While it is an easy solution, there are some disadvantages.
- It is easy to install incorrectly which will lead to frost heaving during the freeze-thaw cycles of spring.
- It is easily clipped with a lawnmower or a string trimmer.
- It can trap water behind it if there is minimal change in elevation or if it set too high.
Typical cost of black vinyl edging installed by a professional landscape contractor will be between $3.50 and $4.15 per linear foot.
Other options include:
Stone or Brick
- Less likely to heave in the winter.
- Won’t be damaged by mower.
- Can provide a nice, clean look without detracting from plants.

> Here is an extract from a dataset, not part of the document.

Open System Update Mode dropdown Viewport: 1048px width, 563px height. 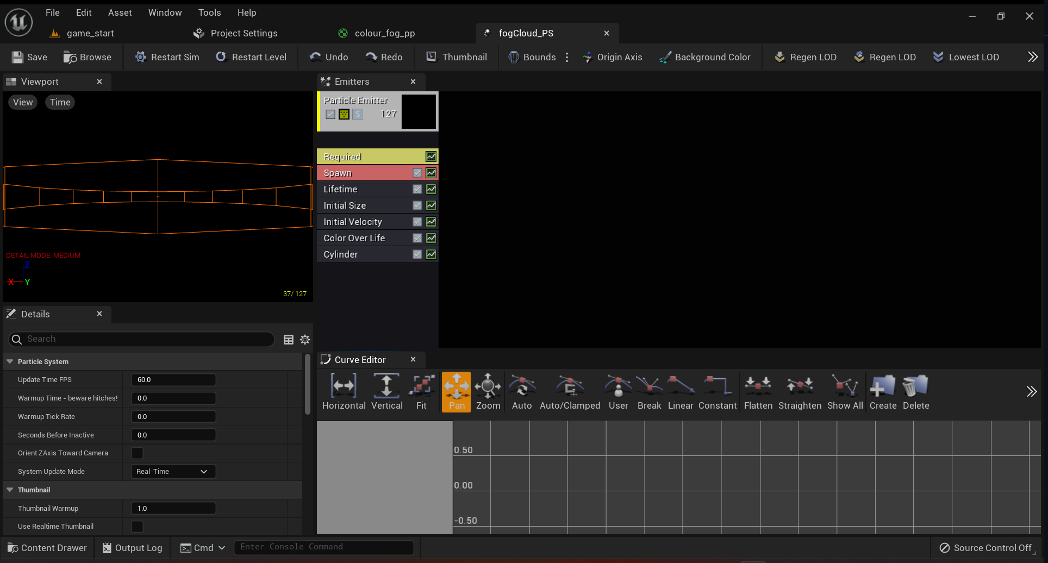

- Can create a more forward look.
- Easy to run mower tire on.
- More difficult to install.
- Can cost $10-20 per liner foot.
- Creates a strongly defined edge
- Makes a visual statement
- The focus becomes the edging instead of the plants.
- Cost over $30 per foot.
It can be difficult to decide what option is best for your lawn and plant beds. If you have any questions or need advice on these options, please leave a comment below. You can also contact me.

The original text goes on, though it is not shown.